Tribunal Administratif de Nantes — Décision N° TA44-2309523

jeudi 7 décembre 2023

JuridictionTribunal Administratif de Nantes
SectionTribunal Administratif de Nantes
N° DossierTA44-2309523
TypeDécision
RecoursExcès de pouvoir
PublicationC
Formation6ème Chambre
Avocat requérantSCHAUTEN

Texte intégral

Vu la procédure suivante :

Par une requête et un mémoire complémentaire enregistrés le 30 juin 2023 et le 16 novembre 2023, M. B, représenté par Me Schauten, demande au tribunal :

1°) d'annuler l'arrêté du 23 mai 2023 par lequel le préfet de Maine-et-Loire a refusé de lui délivrer un titre de séjour, lui a fait obligation de quitter le territoire français dans un délai de trente jours, a fixé le pays à destination duquel il pourra être reconduit d'office lorsque le délai sera expiré ;

2°) d'enjoindre au préfet de Maine-et-Loire, à titre principal, de lui délivrer un titre de séjour dans un délai de quinze jours à compter de la notification du jugement à intervenir, à titre subsidiaire, de procéder au réexamen de sa demande de titre de séjour, dans les mêmes conditions de délai et de lui délivrer une autorisation provisoire de séjour l'autorisant à travailler dans l'attente de ce réexamen ;

3°) de mettre à la charge de l'Etat la somme de 1 400 euros en application de l'article L. 761-1 du code de justice administrative.

Il soutient que :

S'agissant de la décision portant refus de titre de séjour :

- elle n'est pas suffisamment motivée ;

- elle est entachée d'une erreur de droit dès lors que le préfet s'est cru en situation de compétence liée et d'une méconnaissance de l'article 3 de l'accord entre le Gouvernement de la République française et le Gouvernement du royaume du Maroc en matière de séjour et d'emploi du 9 octobre 1987 ;

- elle est entachée d'une erreur manifeste d'appréciation en ce que le préfet a refusé de l'admettre exceptionnellement au séjour ;

S'agissant de la décision portant obligation de quitter le territoire français :

- elle n'est pas suffisamment motivée ;

- l'illégalité de la décision portant refus de titre de séjour la prive de base légale ;

- elle est entachée d'une erreur manifeste d'appréciation de ses conséquences sur sa situation personnelle ;

S'agissant de la décision fixant le pays de destination :

- l'illégalité des décisions portant refus de titre de séjour et obligation de quitter le territoire français la prive de base légale.

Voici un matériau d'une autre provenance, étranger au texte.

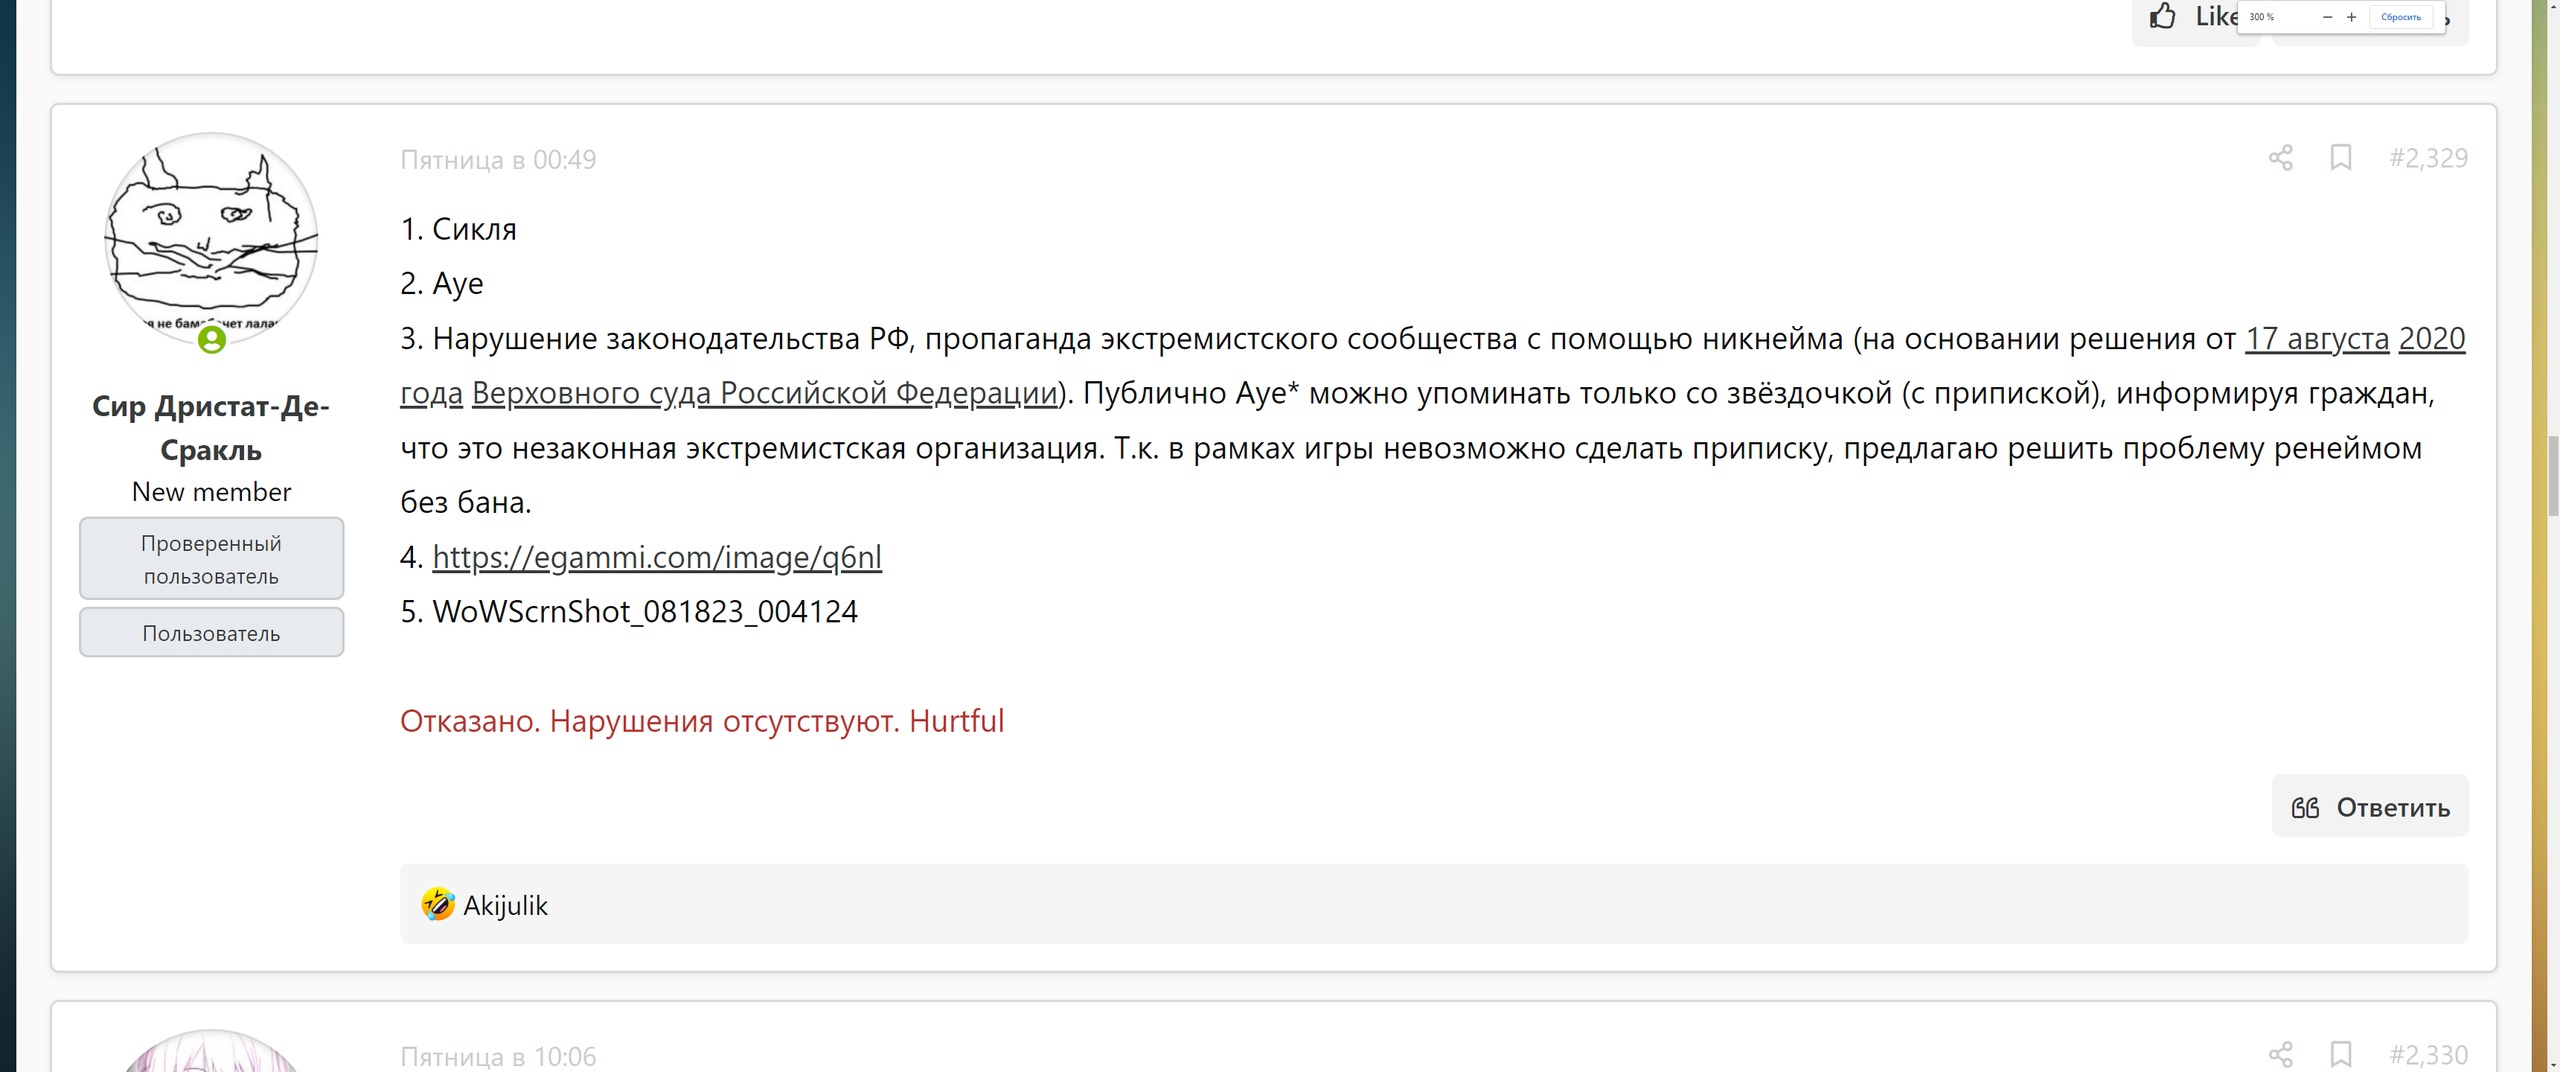Reply to the post with Ответить button
This screenshot has width=2560, height=1072.
click(x=2370, y=807)
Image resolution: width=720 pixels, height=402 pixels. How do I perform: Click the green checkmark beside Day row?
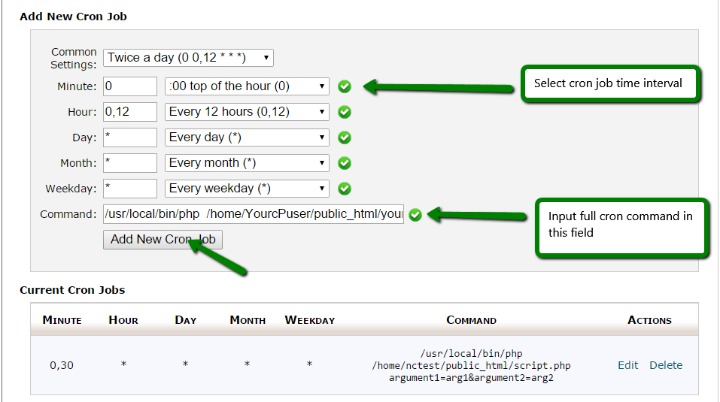click(x=344, y=137)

Par un mémoire en défense, enregistré le 11 septembre 2023, le préfet de Maine et Loire conclut au rejet de la requête.

Il fait valoir qu'aucun des moyens soulevés par le requérant n'est fondé.

Vu les autres pièces du dossier.

Vu :

- l'accord entre le Gouvernement de la République française et le Gouvernement du royaume du Maroc en matière de séjour et d'emploi du 9 octobre 1987 ;

- le code du travail ;

- le code de l'entrée et du séjour des étrangers et du droit d'asile ;

- le code des relations entre le public et l'administration ;

- le code de justice administrative.

Le président de la formation de jugement a dispensé la rapporteure publique, sur sa proposition, de prononcer des conclusions à l'audience.

Les parties ont été régulièrement averties du jour de l'audience.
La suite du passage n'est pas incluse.